Goal: Copy the material word for word, beginning at its first line and stopping after the line that contains "Click the Google".

Rows of pointing data:
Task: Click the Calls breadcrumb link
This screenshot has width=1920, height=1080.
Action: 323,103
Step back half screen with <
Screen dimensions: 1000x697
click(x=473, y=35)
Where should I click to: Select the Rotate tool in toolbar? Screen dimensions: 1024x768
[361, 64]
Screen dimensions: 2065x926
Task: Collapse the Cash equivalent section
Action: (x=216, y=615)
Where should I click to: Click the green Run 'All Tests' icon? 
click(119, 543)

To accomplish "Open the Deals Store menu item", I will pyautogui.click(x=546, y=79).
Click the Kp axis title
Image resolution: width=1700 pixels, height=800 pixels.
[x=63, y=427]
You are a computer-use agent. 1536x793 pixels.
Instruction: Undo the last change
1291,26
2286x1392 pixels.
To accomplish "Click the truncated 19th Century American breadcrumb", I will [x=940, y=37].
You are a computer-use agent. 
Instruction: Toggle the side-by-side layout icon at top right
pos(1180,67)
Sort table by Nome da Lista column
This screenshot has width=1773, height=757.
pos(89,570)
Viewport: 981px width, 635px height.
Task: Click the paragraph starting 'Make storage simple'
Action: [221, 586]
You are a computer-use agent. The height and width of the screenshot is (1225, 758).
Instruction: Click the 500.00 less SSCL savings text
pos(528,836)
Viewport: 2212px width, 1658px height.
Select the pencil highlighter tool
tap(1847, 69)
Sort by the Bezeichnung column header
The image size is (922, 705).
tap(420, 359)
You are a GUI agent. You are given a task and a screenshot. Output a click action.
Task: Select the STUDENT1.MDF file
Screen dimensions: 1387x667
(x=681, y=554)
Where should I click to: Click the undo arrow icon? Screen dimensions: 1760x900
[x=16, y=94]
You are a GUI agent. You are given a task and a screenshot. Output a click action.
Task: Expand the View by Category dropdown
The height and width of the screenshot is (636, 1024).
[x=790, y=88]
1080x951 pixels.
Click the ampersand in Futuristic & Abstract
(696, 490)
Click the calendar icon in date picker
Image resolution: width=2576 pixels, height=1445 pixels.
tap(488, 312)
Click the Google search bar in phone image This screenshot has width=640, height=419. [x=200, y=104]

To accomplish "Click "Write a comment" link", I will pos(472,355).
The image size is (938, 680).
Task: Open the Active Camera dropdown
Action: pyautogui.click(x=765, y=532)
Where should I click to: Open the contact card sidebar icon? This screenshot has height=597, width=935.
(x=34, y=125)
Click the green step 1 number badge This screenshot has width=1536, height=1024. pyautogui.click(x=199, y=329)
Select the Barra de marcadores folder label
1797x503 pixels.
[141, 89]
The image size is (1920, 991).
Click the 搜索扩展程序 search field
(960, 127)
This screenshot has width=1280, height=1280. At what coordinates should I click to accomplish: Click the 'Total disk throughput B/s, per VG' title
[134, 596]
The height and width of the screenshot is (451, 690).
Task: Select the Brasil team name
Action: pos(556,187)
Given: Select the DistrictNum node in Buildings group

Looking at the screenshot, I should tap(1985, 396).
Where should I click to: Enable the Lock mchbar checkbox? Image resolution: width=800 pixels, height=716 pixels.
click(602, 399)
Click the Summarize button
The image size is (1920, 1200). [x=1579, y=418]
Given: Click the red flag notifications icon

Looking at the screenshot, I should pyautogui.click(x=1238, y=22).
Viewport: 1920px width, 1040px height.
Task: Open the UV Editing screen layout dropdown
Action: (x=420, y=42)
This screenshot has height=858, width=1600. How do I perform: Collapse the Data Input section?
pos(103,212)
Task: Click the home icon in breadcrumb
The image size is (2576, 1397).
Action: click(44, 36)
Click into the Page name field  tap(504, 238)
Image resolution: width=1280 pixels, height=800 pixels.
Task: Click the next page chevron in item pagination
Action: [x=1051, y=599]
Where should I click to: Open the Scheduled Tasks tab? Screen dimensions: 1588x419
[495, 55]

Answer in full:
Task: Click the Calls breadcrumb link
This screenshot has width=1920, height=1080.
Action: 323,103
Step back half screen with <
Screen dimensions: 1000x697
click(x=473, y=35)
Where should I click to: Select the Rotate tool in toolbar? Screen dimensions: 1024x768
[361, 64]
Screen dimensions: 2065x926
Task: Collapse the Cash equivalent section
Action: (x=216, y=615)
Where should I click to: Click the green Run 'All Tests' icon? 
click(119, 543)

To accomplish "Open the Deals Store menu item", I will pyautogui.click(x=546, y=79).
Click the Kp axis title
Image resolution: width=1700 pixels, height=800 pixels.
[x=63, y=427]
You are a computer-use agent. 1536x793 pixels.
Instruction: Undo the last change
1291,26
2286x1392 pixels.
To accomplish "Click the truncated 19th Century American breadcrumb", I will [x=940, y=37].
You are a computer-use agent. 
Instruction: Toggle the side-by-side layout icon at top right
pos(1180,67)
Sort table by Nome da Lista column
This screenshot has width=1773, height=757.
pos(89,570)
Viewport: 981px width, 635px height.
Task: Click the paragraph starting 'Make storage simple'
Action: [221, 586]
You are a computer-use agent. The height and width of the screenshot is (1225, 758).
Instruction: Click the 500.00 less SSCL savings text
pos(528,836)
Viewport: 2212px width, 1658px height.
Select the pencil highlighter tool
tap(1847, 69)
Sort by the Bezeichnung column header
The image size is (922, 705).
tap(420, 359)
You are a GUI agent. You are given a task and a screenshot. Output a click action.
Task: Select the STUDENT1.MDF file
Screen dimensions: 1387x667
(x=681, y=554)
Where should I click to: Click the undo arrow icon? Screen dimensions: 1760x900
[x=16, y=94]
You are a GUI agent. You are given a task and a screenshot. Output a click action.
Task: Expand the View by Category dropdown
The height and width of the screenshot is (636, 1024).
[x=790, y=88]
1080x951 pixels.
Click the ampersand in Futuristic & Abstract
(696, 490)
Click the calendar icon in date picker
Image resolution: width=2576 pixels, height=1445 pixels.
tap(488, 312)
Click the Google search bar in phone image This screenshot has width=640, height=419. [x=200, y=104]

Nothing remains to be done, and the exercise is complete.